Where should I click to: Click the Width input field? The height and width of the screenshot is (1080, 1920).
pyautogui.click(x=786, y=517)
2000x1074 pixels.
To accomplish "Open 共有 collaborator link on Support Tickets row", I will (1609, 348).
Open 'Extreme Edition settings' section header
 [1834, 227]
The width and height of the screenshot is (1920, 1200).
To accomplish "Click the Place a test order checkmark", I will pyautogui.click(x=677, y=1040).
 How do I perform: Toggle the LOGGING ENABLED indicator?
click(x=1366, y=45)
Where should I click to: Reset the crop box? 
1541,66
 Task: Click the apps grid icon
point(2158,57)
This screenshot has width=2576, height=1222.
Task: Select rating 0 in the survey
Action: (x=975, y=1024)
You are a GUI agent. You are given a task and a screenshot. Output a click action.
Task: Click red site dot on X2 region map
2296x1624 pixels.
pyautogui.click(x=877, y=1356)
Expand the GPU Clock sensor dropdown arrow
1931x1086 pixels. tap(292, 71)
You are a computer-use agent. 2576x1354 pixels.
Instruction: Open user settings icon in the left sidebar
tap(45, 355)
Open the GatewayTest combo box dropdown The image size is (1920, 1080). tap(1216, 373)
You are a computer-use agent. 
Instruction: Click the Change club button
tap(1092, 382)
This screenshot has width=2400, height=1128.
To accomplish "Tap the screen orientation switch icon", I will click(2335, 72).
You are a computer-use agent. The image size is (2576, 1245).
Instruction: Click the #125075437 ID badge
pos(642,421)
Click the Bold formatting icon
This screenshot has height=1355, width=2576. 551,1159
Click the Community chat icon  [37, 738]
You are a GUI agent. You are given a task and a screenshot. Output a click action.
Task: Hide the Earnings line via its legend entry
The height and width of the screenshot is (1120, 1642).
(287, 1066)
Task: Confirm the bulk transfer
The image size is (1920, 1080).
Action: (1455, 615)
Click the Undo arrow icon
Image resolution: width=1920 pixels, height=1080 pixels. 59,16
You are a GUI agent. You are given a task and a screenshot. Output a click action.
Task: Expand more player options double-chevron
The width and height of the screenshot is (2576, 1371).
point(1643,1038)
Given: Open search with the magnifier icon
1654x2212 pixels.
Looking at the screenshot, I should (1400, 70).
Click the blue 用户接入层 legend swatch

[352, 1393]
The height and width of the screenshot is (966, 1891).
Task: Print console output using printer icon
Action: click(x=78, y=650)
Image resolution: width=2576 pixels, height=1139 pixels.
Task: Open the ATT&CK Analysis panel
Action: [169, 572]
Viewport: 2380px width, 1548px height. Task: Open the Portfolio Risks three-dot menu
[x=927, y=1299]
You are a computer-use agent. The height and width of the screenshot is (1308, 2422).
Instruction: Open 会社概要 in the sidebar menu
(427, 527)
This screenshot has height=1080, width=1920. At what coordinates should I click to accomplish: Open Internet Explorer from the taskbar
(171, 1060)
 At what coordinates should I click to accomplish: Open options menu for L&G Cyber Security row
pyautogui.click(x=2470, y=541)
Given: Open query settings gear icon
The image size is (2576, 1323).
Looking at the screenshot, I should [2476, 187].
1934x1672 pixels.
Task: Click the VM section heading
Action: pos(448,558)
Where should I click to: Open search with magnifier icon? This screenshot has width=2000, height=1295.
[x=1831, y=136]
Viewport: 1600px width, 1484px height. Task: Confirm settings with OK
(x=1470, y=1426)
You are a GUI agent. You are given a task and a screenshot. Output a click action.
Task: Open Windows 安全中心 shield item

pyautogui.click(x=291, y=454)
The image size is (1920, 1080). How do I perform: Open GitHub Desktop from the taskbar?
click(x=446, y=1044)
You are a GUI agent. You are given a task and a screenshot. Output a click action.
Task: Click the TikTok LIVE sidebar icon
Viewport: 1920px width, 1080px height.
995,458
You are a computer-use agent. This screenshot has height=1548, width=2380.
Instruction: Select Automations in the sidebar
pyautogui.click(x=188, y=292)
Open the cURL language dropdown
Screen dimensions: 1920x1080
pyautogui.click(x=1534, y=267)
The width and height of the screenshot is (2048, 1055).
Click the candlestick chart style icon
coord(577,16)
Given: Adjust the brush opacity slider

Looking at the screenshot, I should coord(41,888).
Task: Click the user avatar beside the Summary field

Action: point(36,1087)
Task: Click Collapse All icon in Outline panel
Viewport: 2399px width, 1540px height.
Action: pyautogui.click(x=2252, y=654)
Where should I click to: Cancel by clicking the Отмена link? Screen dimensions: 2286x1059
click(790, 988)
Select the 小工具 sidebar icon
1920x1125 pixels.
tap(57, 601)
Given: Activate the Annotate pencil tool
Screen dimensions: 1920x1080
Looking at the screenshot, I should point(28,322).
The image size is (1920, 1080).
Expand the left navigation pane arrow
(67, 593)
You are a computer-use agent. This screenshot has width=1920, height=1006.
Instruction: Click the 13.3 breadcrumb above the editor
###
§ WHAT YOU NEED TO DO
Without leaving anything out, retype the material exactly.

§ SOLUTION TO THE PROBLEM
Where should I click to: Click the Width input field? The height and width of the screenshot is (1080, 1920).
pyautogui.click(x=786, y=517)
2000x1074 pixels.
To accomplish "Open 共有 collaborator link on Support Tickets row", I will (1609, 348).
Open 'Extreme Edition settings' section header
 [1834, 227]
The width and height of the screenshot is (1920, 1200).
To accomplish "Click the Place a test order checkmark", I will pyautogui.click(x=677, y=1040).
 How do I perform: Toggle the LOGGING ENABLED indicator?
click(x=1366, y=45)
Where should I click to: Reset the crop box? 
1541,66
 Task: Click the apps grid icon
point(2158,57)
This screenshot has width=2576, height=1222.
Task: Select rating 0 in the survey
Action: (x=975, y=1024)
You are a GUI agent. You are given a task and a screenshot. Output a click action.
Task: Click red site dot on X2 region map
2296x1624 pixels.
pyautogui.click(x=877, y=1356)
Expand the GPU Clock sensor dropdown arrow
1931x1086 pixels. tap(292, 71)
You are a computer-use agent. 2576x1354 pixels.
Instruction: Open user settings icon in the left sidebar
tap(45, 355)
Open the GatewayTest combo box dropdown The image size is (1920, 1080). tap(1216, 373)
You are a computer-use agent. 
Instruction: Click the Change club button
tap(1092, 382)
This screenshot has width=2400, height=1128.
To accomplish "Tap the screen orientation switch icon", I will click(2335, 72).
You are a computer-use agent. The image size is (2576, 1245).
Instruction: Click the #125075437 ID badge
pos(642,421)
Click the Bold formatting icon
This screenshot has height=1355, width=2576. 551,1159
Click the Community chat icon  [37, 738]
You are a GUI agent. You are given a task and a screenshot. Output a click action.
Task: Hide the Earnings line via its legend entry
The height and width of the screenshot is (1120, 1642).
(287, 1066)
Task: Confirm the bulk transfer
The image size is (1920, 1080).
Action: (1455, 615)
Click the Undo arrow icon
Image resolution: width=1920 pixels, height=1080 pixels. 59,16
You are a GUI agent. You are given a task and a screenshot. Output a click action.
Task: Expand more player options double-chevron
The width and height of the screenshot is (2576, 1371).
point(1643,1038)
Given: Open search with the magnifier icon
1654x2212 pixels.
Looking at the screenshot, I should (1400, 70).
Click the blue 用户接入层 legend swatch

[352, 1393]
The height and width of the screenshot is (966, 1891).
Task: Print console output using printer icon
Action: click(x=78, y=650)
Image resolution: width=2576 pixels, height=1139 pixels.
Task: Open the ATT&CK Analysis panel
Action: [169, 572]
Viewport: 2380px width, 1548px height. Task: Open the Portfolio Risks three-dot menu
[x=927, y=1299]
You are a computer-use agent. The height and width of the screenshot is (1308, 2422).
Instruction: Open 会社概要 in the sidebar menu
(427, 527)
This screenshot has height=1080, width=1920. At what coordinates should I click to accomplish: Open Internet Explorer from the taskbar
(171, 1060)
 At what coordinates should I click to accomplish: Open options menu for L&G Cyber Security row
pyautogui.click(x=2470, y=541)
Given: Open query settings gear icon
The image size is (2576, 1323).
Looking at the screenshot, I should [2476, 187].
1934x1672 pixels.
Task: Click the VM section heading
Action: pos(448,558)
Where should I click to: Open search with magnifier icon? This screenshot has width=2000, height=1295.
[x=1831, y=136]
Viewport: 1600px width, 1484px height. Task: Confirm settings with OK
(x=1470, y=1426)
You are a GUI agent. You are given a task and a screenshot. Output a click action.
Task: Open Windows 安全中心 shield item

pyautogui.click(x=291, y=454)
The image size is (1920, 1080). How do I perform: Open GitHub Desktop from the taskbar?
click(x=446, y=1044)
You are a GUI agent. You are given a task and a screenshot. Output a click action.
Task: Click the TikTok LIVE sidebar icon
Viewport: 1920px width, 1080px height.
995,458
You are a computer-use agent. This screenshot has height=1548, width=2380.
Instruction: Select Automations in the sidebar
pyautogui.click(x=188, y=292)
Open the cURL language dropdown
Screen dimensions: 1920x1080
pyautogui.click(x=1534, y=267)
The width and height of the screenshot is (2048, 1055).
Click the candlestick chart style icon
coord(577,16)
Given: Adjust the brush opacity slider

Looking at the screenshot, I should coord(41,888).
Task: Click the user avatar beside the Summary field

Action: point(36,1087)
Task: Click Collapse All icon in Outline panel
Viewport: 2399px width, 1540px height.
Action: pyautogui.click(x=2252, y=654)
Where should I click to: Cancel by clicking the Отмена link? Screen dimensions: 2286x1059
click(790, 988)
Select the 小工具 sidebar icon
1920x1125 pixels.
tap(57, 601)
Given: Activate the Annotate pencil tool
Screen dimensions: 1920x1080
Looking at the screenshot, I should point(28,322).
The image size is (1920, 1080).
Expand the left navigation pane arrow
(67, 593)
You are a computer-use agent. This screenshot has width=1920, height=1006.
Instruction: Click the 13.3 breadcrumb above the editor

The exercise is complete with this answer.